● Records shown
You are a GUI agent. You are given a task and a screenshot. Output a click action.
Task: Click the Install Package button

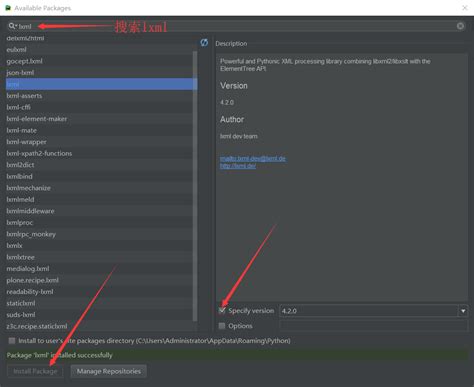pyautogui.click(x=35, y=371)
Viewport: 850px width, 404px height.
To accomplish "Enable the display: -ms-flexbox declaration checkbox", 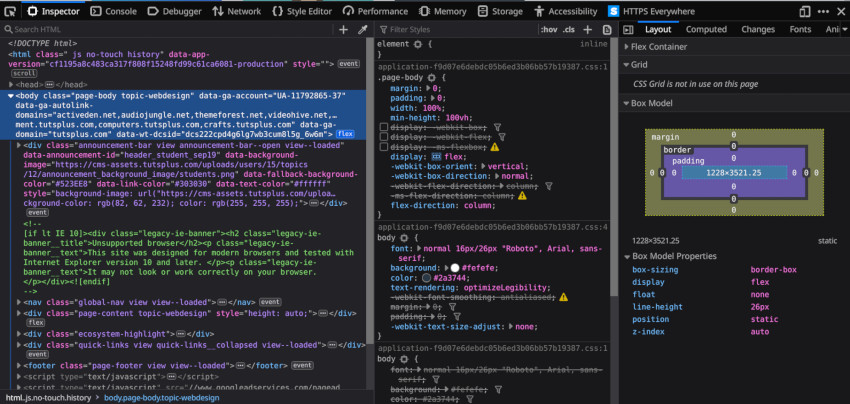I will (x=384, y=147).
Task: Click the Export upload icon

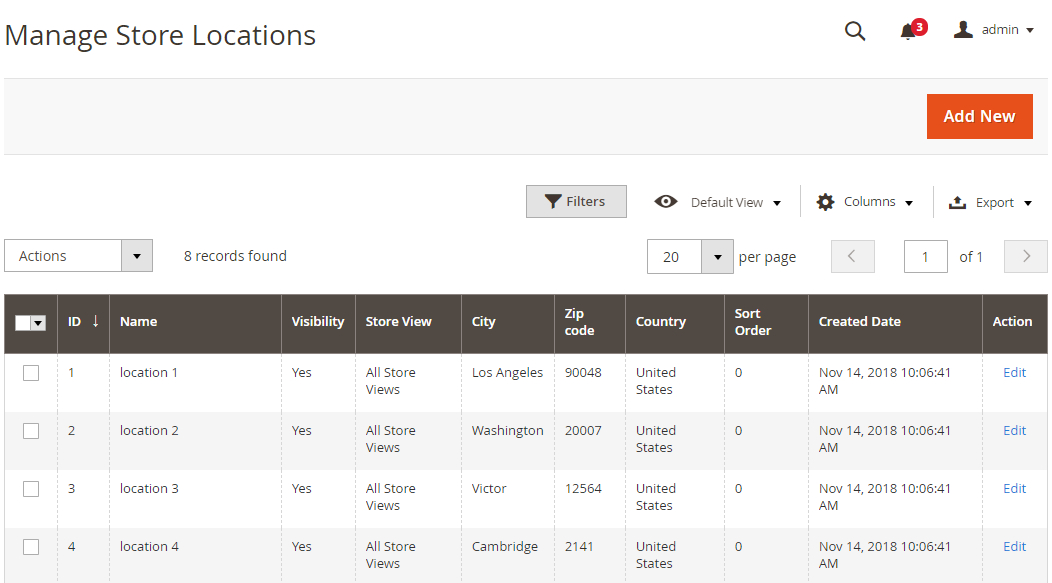Action: click(957, 202)
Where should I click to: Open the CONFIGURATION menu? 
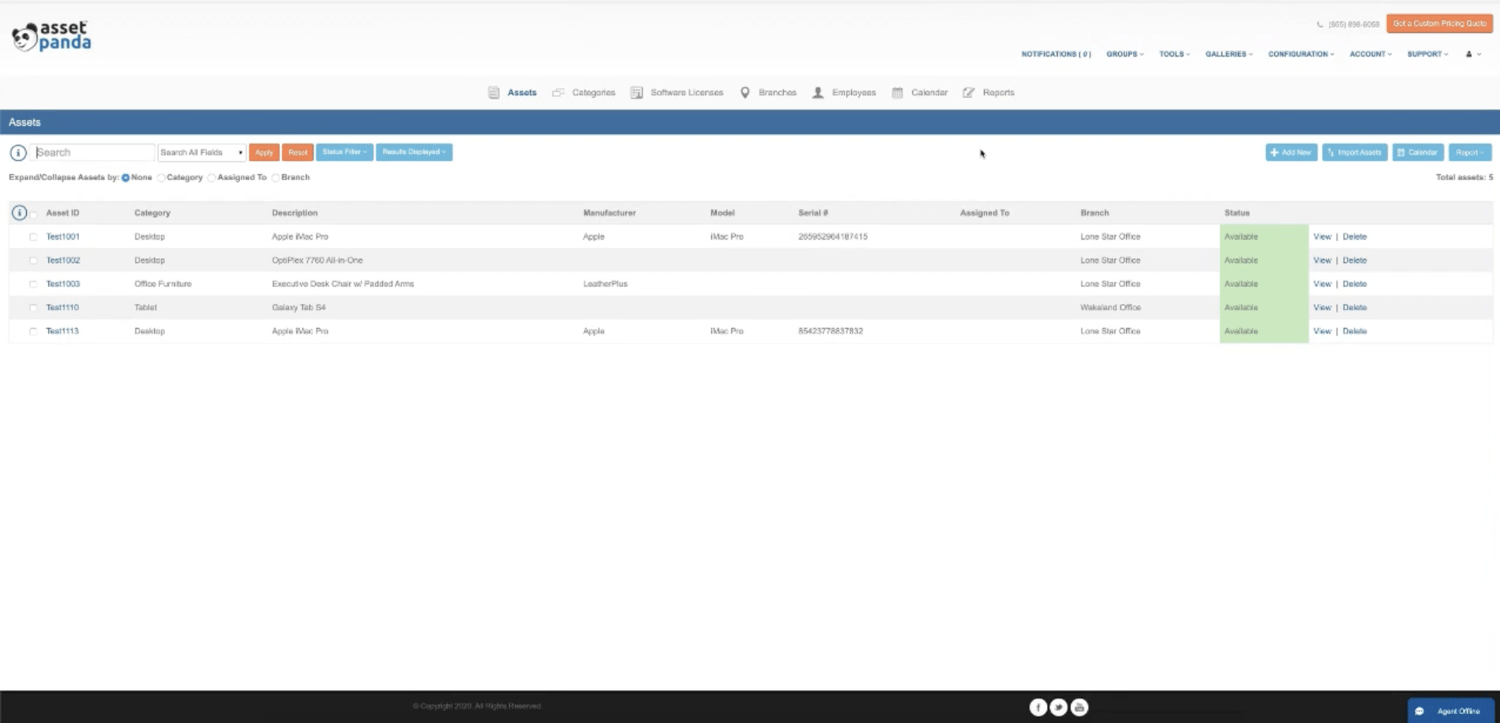[x=1299, y=54]
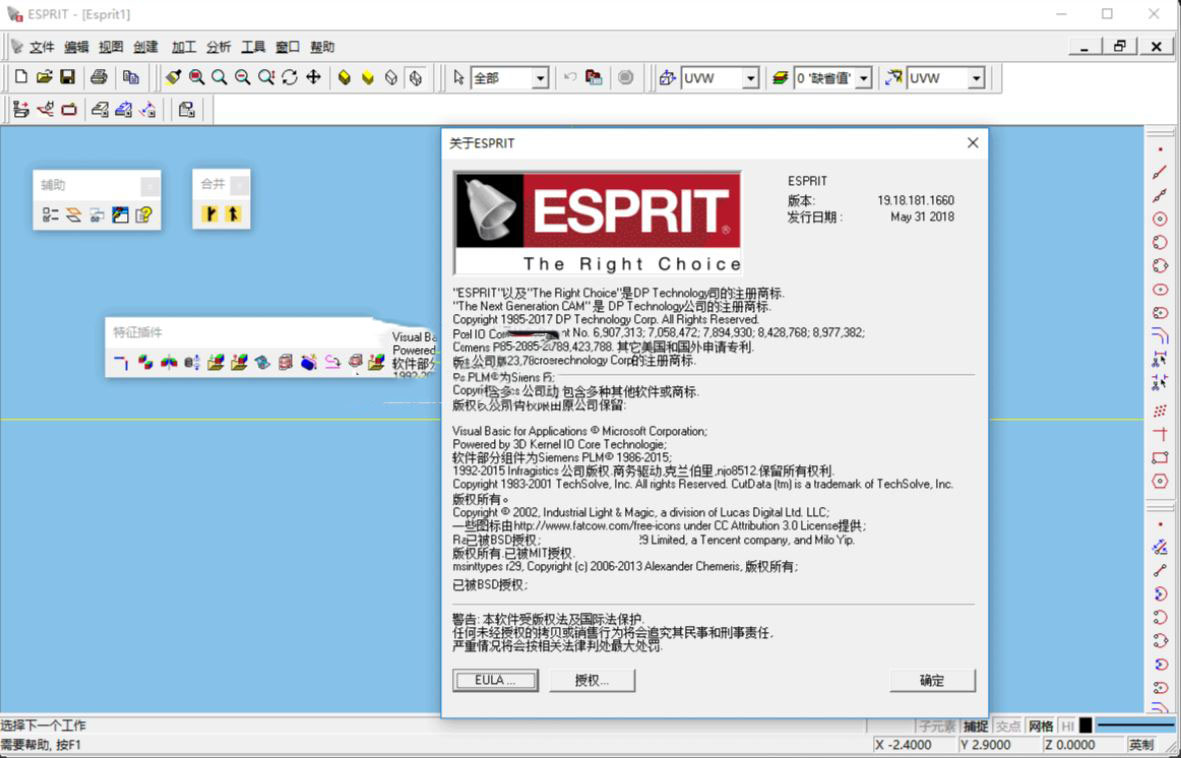Click the black color swatch in status bar
Screen dimensions: 1181x758
point(1085,726)
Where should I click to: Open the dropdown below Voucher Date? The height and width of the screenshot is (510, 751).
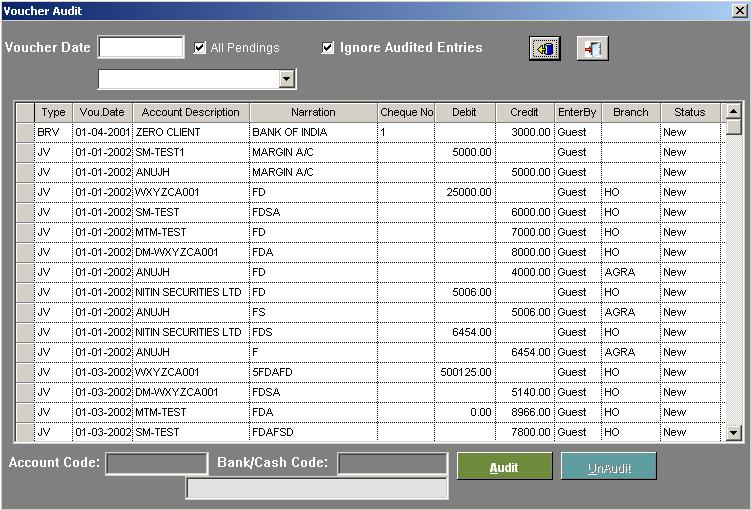[287, 79]
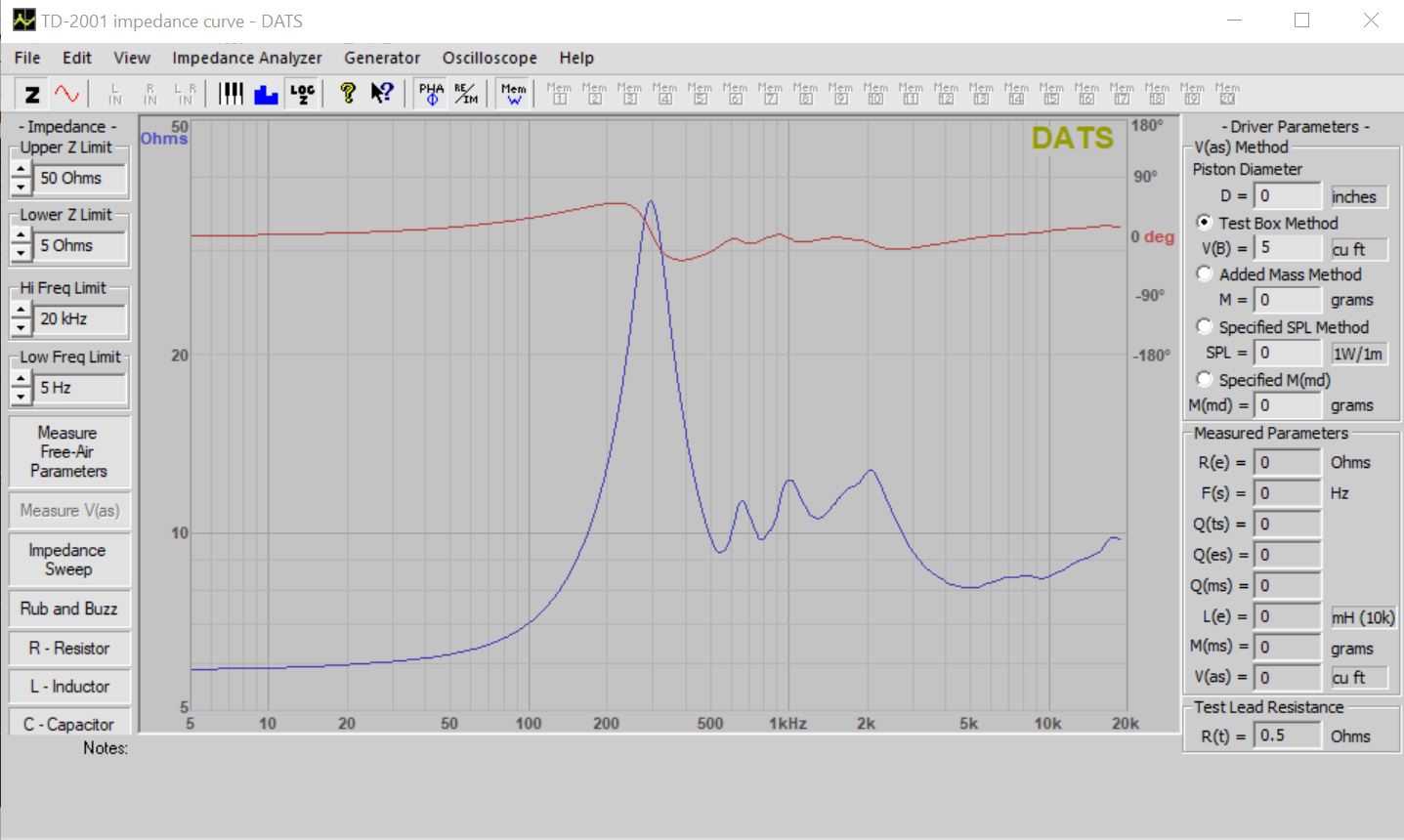This screenshot has height=840, width=1404.
Task: Select the Test Box Method radio button
Action: 1204,223
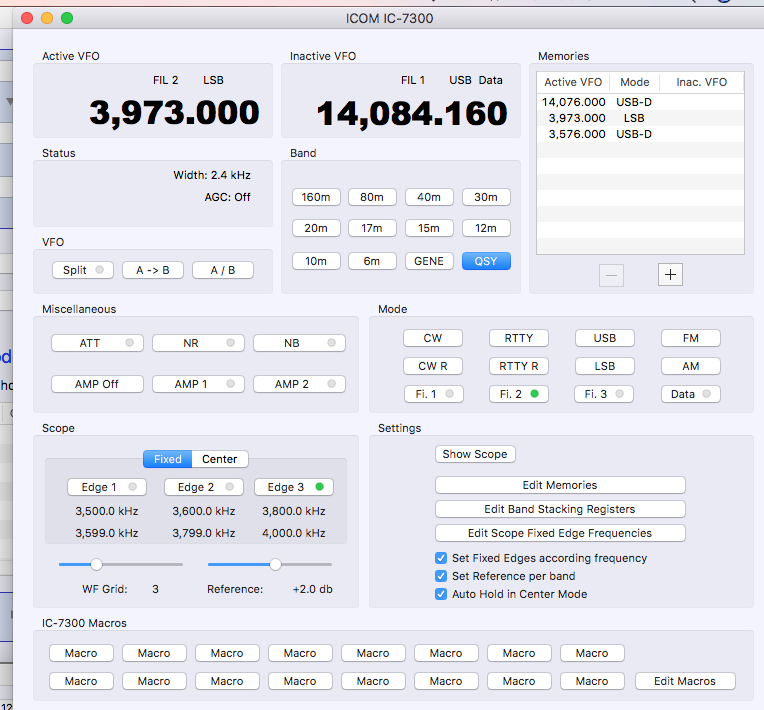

● Assigned task
Starting with the line containing "Where should I click to: Open the dropdown" and ending with the last line of the records above, write out each line exactly; no pictures.

● Result of the exercise
Where should I click to: Open the dropdown below Voucher Date? The height and width of the screenshot is (510, 751).
[287, 79]
This screenshot has height=840, width=1404.
Task: Select the Test Box Method radio button
Action: 1204,223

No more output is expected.